Exercise description: Reproduce this listing from its first line through the line with "Screenshot is 1366x1570.", inclusive, leaving out all that follows.
* * * * *
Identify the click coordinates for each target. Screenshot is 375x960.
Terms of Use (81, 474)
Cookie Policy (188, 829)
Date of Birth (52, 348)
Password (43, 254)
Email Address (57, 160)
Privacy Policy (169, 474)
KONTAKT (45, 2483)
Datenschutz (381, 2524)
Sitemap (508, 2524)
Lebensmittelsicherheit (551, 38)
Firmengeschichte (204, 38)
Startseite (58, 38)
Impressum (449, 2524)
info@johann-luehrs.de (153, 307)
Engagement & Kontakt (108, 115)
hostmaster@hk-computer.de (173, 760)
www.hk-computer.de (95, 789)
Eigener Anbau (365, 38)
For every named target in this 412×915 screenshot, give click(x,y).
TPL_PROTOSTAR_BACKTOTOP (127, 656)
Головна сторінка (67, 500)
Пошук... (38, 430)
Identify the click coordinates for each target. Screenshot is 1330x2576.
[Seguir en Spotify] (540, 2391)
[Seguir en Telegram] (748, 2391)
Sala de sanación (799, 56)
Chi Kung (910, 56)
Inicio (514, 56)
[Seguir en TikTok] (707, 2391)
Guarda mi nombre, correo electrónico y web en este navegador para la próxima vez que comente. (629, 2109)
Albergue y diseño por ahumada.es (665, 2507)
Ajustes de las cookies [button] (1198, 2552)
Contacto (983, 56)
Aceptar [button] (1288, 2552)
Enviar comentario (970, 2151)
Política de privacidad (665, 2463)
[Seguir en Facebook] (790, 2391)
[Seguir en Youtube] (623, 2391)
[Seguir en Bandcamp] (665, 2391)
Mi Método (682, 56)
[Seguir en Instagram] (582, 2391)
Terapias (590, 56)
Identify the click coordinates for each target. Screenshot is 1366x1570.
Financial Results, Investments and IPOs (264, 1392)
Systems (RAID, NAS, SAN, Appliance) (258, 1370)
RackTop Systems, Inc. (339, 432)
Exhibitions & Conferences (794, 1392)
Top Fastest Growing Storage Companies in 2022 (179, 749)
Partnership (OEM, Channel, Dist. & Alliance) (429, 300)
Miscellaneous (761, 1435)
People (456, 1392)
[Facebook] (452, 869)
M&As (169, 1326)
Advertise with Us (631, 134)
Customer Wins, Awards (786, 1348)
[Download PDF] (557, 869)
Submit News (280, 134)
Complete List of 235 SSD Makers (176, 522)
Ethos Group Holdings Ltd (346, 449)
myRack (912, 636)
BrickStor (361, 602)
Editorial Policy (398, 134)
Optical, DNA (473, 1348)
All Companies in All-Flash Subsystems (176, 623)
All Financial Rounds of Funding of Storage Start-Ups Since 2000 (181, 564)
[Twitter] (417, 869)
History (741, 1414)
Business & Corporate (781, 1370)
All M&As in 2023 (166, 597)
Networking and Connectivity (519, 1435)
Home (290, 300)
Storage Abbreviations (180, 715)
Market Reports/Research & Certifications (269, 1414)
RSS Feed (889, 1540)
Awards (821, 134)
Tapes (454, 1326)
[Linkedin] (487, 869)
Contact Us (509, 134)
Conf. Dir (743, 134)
* * * * *
Response below:
Identify the click coordinates for each target. Screenshot is 375x960.
Terms of Use (81, 474)
Cookie Policy (188, 829)
Date of Birth (52, 348)
Password (43, 254)
Email Address (57, 160)
Privacy Policy (169, 474)
KONTAKT (45, 2483)
Datenschutz (381, 2524)
Sitemap (508, 2524)
Lebensmittelsicherheit (551, 38)
Firmengeschichte (204, 38)
Startseite (58, 38)
Impressum (449, 2524)
info@johann-luehrs.de (153, 307)
Engagement & Kontakt (108, 115)
hostmaster@hk-computer.de (173, 760)
www.hk-computer.de (95, 789)
Eigener Anbau (365, 38)
For every named target in this 412×915 screenshot, give click(x,y).
TPL_PROTOSTAR_BACKTOTOP (127, 656)
Головна сторінка (67, 500)
Пошук... (38, 430)
Identify the click coordinates for each target. Screenshot is 1330x2576.
[Seguir en Spotify] (540, 2391)
[Seguir en Telegram] (748, 2391)
Sala de sanación (799, 56)
Chi Kung (910, 56)
Inicio (514, 56)
[Seguir en TikTok] (707, 2391)
Guarda mi nombre, correo electrónico y web en este navegador para la próxima vez que comente. (629, 2109)
Albergue y diseño por ahumada.es (665, 2507)
Ajustes de las cookies [button] (1198, 2552)
Contacto (983, 56)
Aceptar [button] (1288, 2552)
Enviar comentario (970, 2151)
Política de privacidad (665, 2463)
[Seguir en Facebook] (790, 2391)
[Seguir en Youtube] (623, 2391)
[Seguir en Bandcamp] (665, 2391)
Mi Método (682, 56)
[Seguir en Instagram] (582, 2391)
Terapias (590, 56)
Identify the click coordinates for each target. Screenshot is 1366x1570.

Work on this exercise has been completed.